Manufacturer: Pfizer manufactures Dilantin Infatabs.
The uses of Dilantin Infatabs include:
Phenytoin is used to prevent and control seizures (also called an anticonvulsant or antiepileptic drug). It works by reducing the spread of seizure activity in the brain.
Dilantin is indicated for the control of grand mal and psychomotor seizures. Dilantin will prevent or effectively decrease the incidence and severity of convulsive seizures in a high percentage of cases, with patients exhibiting little tendency to become resistant to its action. Besides its effectiveness in controlling seizures, Dilantin frequently improves the mental condition and outlook of epileptic patients and there is also increasing evidence that Dilantin is valuable in the prevention of seizures occurring during or after neurosurgery and in the treatment of certain cardiac arrythmias. Phenytoin serum level determinations may be necessary for optimal dosage adjustments (see Dosage and Administration).
Dosage and Administration:
Dilantin capsules (30 mg, 100 mg) are formulated with the sodium salt of phenytoin.
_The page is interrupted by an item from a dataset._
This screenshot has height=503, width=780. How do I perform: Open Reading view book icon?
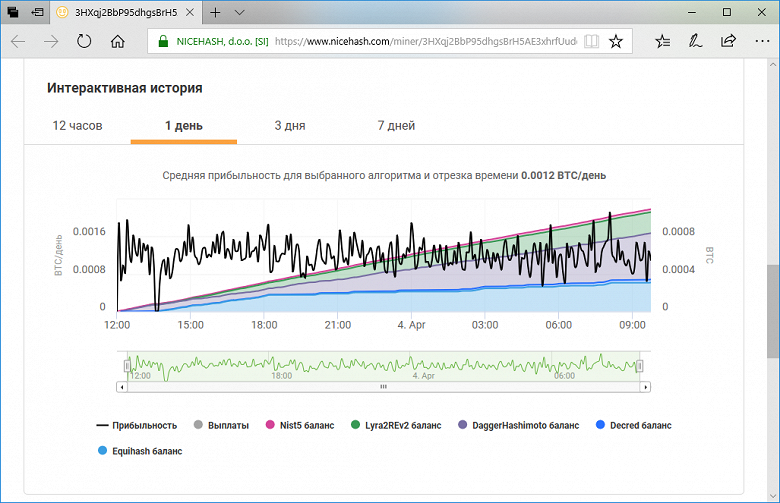(x=591, y=41)
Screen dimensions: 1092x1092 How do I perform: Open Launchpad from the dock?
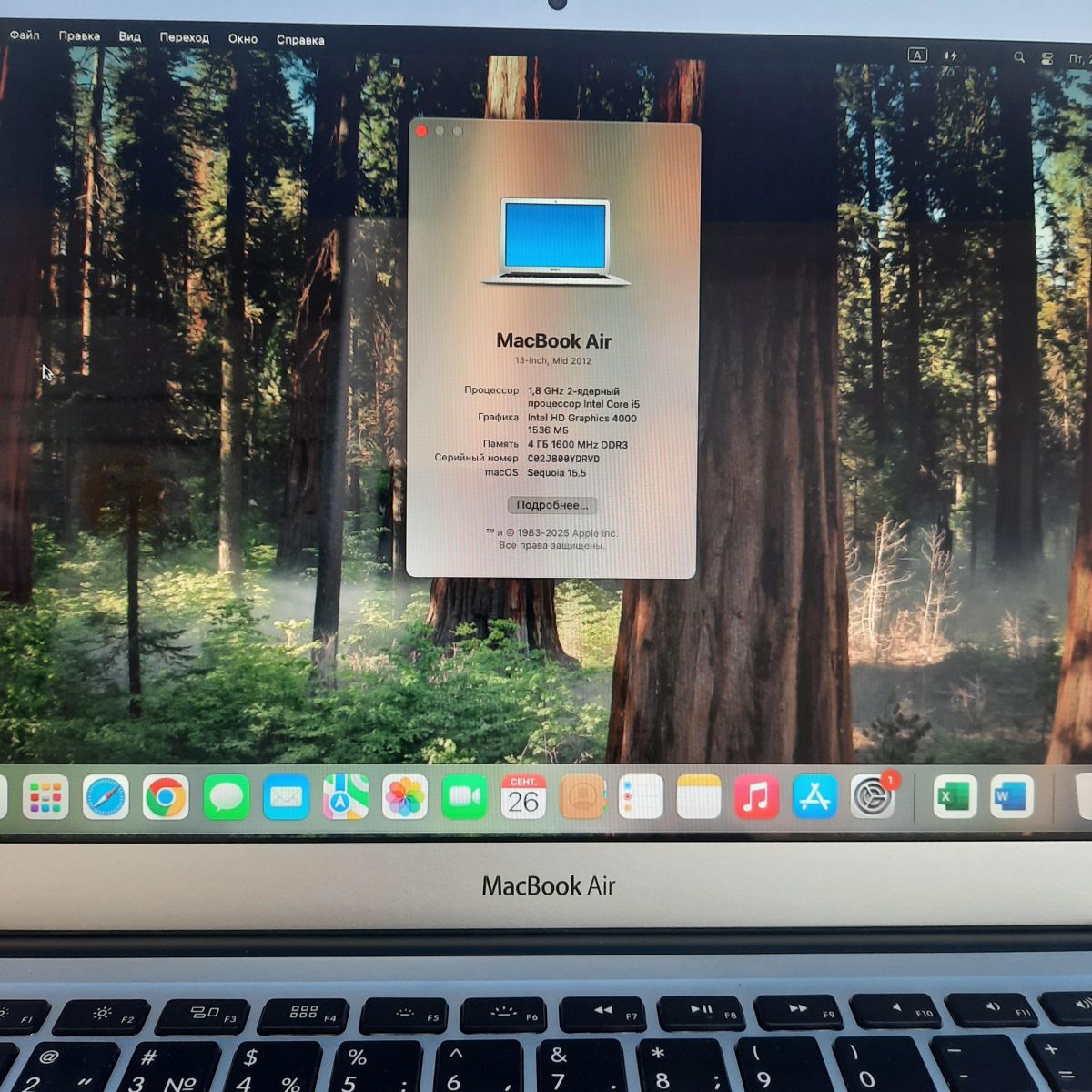click(46, 798)
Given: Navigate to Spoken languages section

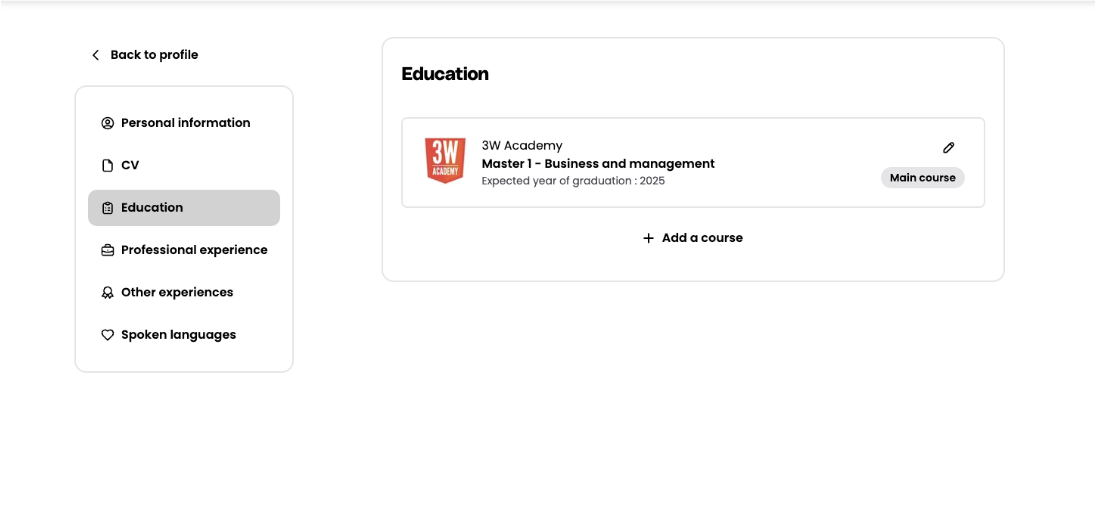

The free acid form of phenytoin is used in Dilantin Infatabs (50 mg) and Dilantin Paediatric Suspension (30 mg/5 mL).
Because there is approximately an 8% increase in drug content with the free form over that of the sodium salt, dosage adjustments and serum level monitoring may be necessary when switching from a product formulated with the free acid to a product formulated with the sodium salt and vice versa.
Dosage should be individualised to obtain maximum benefit. In some cases, serum blood level determinations may be necessary for optimal dosage adjustments. Serum levels between 10 and 20 µg/mL are considered to be clinically effective. With the recommended dosage, a period of at least 7 to 10 days may be required to achieve therapeutic blood levels of Dilantin, unless therapy is initiated with a loading dose. After the initial dose has been prescribed, plasma levels should be determined and the dosage adjusted if necessary to obtain a level in the therapeutic range; 10 to 20 µg/mL (40 to 80 µmoles/L). Because phenytoin is hydroxylated in the liver by an enzyme system which is saturable, at high plasma levels small incremental doses may increase the half-life and produce very substantial increases in serum levels, when these are in the upper range.
Although phenytoin has a relatively long plasma half-life, thrice daily dosing may reduce the incidence of gastric irritation since lower doses can be administered with thrice daily dosing as compared with twice daily dosing. Recent studies suggest that a better correlation is achieved between plasma levels and dose by expressing the latter on a body-weight basis.
Initiate therapy with 4 to 5 mg/kg/day in 2 to 3 divided doses and assess plasma levels. A further upward dosage adjustment may be required to a maximum of 600 mg/day, dosage increments should be made at about 2 week intervals. Plasma phenytoin levels should be monitored should higher doses be required.
An initial dose of 6 to 7 mg/kg/day would be more likely to ensure therapeutic levels however, there is a risk that such a dose may achieve levels exceeding 20 µg/mL and increase the risk of toxicity.
Initiate therapy with 5 mg/kg/day in 2 to 3 equally divided doses not to exceed 300 mg daily. A recommended daily maintenance dosage is usually 4 to 8 mg/kg. Children over 6 years may require the minimum adult dose (300 mg/day).
Paediatric dosage forms available include Dilantin Chewable Infatabs and Dilantin Paediatric Suspension.